Rewrite everything from the start of the items down to the line containing "Looking at the screenshot, I should (x=718, y=246).", changing "Email ID" to "Email address" and leaving all else the same.
──────── ENTRIES SUPPLIED
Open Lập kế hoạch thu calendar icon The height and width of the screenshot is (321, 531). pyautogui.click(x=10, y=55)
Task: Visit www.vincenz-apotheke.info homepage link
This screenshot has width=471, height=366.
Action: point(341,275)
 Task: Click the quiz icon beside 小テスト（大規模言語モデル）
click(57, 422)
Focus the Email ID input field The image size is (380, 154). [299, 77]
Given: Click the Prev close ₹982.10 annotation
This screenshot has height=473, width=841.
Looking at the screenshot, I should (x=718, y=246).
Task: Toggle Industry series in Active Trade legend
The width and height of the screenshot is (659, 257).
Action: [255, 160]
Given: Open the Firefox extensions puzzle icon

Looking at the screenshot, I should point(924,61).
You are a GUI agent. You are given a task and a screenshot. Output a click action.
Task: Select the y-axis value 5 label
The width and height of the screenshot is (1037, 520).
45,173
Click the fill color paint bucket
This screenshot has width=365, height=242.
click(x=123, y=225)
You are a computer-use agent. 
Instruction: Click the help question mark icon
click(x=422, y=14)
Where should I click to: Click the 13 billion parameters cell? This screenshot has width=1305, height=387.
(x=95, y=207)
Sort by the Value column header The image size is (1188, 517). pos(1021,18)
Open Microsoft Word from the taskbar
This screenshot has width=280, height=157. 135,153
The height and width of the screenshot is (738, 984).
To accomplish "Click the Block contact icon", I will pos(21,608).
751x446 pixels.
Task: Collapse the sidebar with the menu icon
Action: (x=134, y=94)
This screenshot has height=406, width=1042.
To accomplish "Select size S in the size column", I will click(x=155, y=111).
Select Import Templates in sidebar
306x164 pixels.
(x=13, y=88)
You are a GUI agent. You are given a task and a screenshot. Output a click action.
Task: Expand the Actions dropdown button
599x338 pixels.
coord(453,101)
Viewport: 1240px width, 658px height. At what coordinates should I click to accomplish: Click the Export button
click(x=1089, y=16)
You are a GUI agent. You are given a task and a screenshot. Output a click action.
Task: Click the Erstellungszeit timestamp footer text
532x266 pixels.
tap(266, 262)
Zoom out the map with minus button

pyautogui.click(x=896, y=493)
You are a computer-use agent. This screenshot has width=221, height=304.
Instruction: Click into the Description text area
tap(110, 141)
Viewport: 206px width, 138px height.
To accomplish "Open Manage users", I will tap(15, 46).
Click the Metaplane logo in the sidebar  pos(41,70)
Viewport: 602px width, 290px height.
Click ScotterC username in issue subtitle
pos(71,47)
────────────────
▶ _RESULT_:
Open Lập kế hoạch thu calendar icon The height and width of the screenshot is (321, 531). pyautogui.click(x=10, y=55)
Task: Visit www.vincenz-apotheke.info homepage link
This screenshot has width=471, height=366.
Action: point(341,275)
 Task: Click the quiz icon beside 小テスト（大規模言語モデル）
click(57, 422)
Focus the Email address input field The image size is (380, 154). [299, 77]
Given: Click the Prev close ₹982.10 annotation
This screenshot has height=473, width=841.
Looking at the screenshot, I should (x=718, y=246).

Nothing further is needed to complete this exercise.